Many Jews today argue similarly. Mitzvahs cramp my style. Keeping kosher is a serious inconvenience. Shabbat really gets in the way of my weekend. And Passover has got to be the biggest headache of the year.
Long ago, the sages of the Talmud said it was actually the other way around. There is no one as free as he who is occupied with the study of Torah. But how can this possibly be true? Torah is filled with rules of law, ethics and even expectations and exhortations that we take the high road and behave beyond the call of duty. How could they say that Torah makes us free? Surely it is inhibiting rather than liberating?
The editor of a famous satirical British magazine, in his later years, became religious. An interviewer was questioning him how he could make such a radical transformation and become religious? How could he stifle such a magnificent free spirit as his?
His answer was a classic. He said he had a friend who was a famous yachtsman, an accomplished navigator of the high seas. A lesson he once gave him in sailing would provide the answer to the reporter's question. The yachtsman taught him that if you want to enjoy the freedom of the high seas, you must first become a slave to the compass.
A young novice might challenge the experienced professional's advice. But why should I follow that little gadget? Why can't I go where I please? It's my yacht! But every intelligent person understands that without the navigational fix provided by the compass we will flounder and sail in circles. If you want to enjoy the freedom of the high seas you must first become a slave to the compass.

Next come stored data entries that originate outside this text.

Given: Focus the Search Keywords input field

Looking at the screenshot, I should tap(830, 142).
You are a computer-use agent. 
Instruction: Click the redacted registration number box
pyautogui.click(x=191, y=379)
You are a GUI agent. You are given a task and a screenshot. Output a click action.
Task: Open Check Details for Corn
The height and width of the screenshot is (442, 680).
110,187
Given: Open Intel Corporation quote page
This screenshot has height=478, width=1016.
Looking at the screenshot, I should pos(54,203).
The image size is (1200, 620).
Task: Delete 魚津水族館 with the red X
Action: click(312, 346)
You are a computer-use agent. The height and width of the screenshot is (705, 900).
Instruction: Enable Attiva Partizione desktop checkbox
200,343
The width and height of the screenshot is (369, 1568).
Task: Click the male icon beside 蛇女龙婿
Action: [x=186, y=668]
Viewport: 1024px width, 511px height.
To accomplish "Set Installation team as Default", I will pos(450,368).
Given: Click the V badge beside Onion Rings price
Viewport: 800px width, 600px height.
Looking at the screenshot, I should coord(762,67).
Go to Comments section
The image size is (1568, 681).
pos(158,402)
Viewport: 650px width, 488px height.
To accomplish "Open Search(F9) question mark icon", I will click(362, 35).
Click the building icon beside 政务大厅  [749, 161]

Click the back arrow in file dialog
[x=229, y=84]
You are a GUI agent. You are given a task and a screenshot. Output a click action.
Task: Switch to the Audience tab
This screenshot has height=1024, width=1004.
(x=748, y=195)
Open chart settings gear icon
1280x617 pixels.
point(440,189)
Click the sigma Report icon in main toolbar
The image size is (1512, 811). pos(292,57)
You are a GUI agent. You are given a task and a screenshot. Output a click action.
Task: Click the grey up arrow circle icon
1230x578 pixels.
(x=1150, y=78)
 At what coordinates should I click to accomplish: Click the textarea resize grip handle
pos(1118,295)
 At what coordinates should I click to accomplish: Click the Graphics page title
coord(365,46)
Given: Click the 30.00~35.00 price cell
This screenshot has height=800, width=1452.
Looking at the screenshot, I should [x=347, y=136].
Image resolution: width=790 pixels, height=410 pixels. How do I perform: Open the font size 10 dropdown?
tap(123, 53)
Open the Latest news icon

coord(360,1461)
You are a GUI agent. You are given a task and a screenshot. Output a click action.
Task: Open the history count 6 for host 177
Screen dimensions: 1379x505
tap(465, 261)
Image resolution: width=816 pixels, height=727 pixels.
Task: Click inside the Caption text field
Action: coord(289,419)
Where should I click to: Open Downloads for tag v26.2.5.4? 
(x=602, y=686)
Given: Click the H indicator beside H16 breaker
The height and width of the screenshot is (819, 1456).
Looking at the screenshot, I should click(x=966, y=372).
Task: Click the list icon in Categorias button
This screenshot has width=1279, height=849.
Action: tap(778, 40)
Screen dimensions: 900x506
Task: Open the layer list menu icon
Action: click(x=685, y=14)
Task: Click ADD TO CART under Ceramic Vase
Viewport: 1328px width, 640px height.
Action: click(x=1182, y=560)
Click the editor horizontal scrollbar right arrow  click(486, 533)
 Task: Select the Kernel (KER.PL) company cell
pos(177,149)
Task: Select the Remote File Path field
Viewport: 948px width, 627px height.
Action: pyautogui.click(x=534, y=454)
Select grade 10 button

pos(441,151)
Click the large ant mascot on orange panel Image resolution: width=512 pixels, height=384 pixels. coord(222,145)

The Torah is the compass of life. It provides our navigational fix so we know where to go and how to get there. Without the Torah's guidance and direction we would be lost in the often stormy seas of confusion. Without a spiritual guidance system we flounder about, wandering aimlessly through life. Just look at our kids when they're on vacation from school and are "free" from the disciplines of the educational system. Unless they have a program of some kind to keep them busy – like a summer camp – they become very frustrated in their "freedom."
Within the Torah lifestyle there is still ample room for spontaneity and freedom of expression. Not all rabbis are clones. To the untrained eye every yeshiva bochur looks identical – a black hat, glasses and a beard. The truth is that everyone is distinctively different; an individual with his very own tastes, attitudes, personality and preferences. They may look the same but they are each unique.
We can be committed to the compass and still be free spirits. Indeed, there are none as free as they who are occupied with Torah.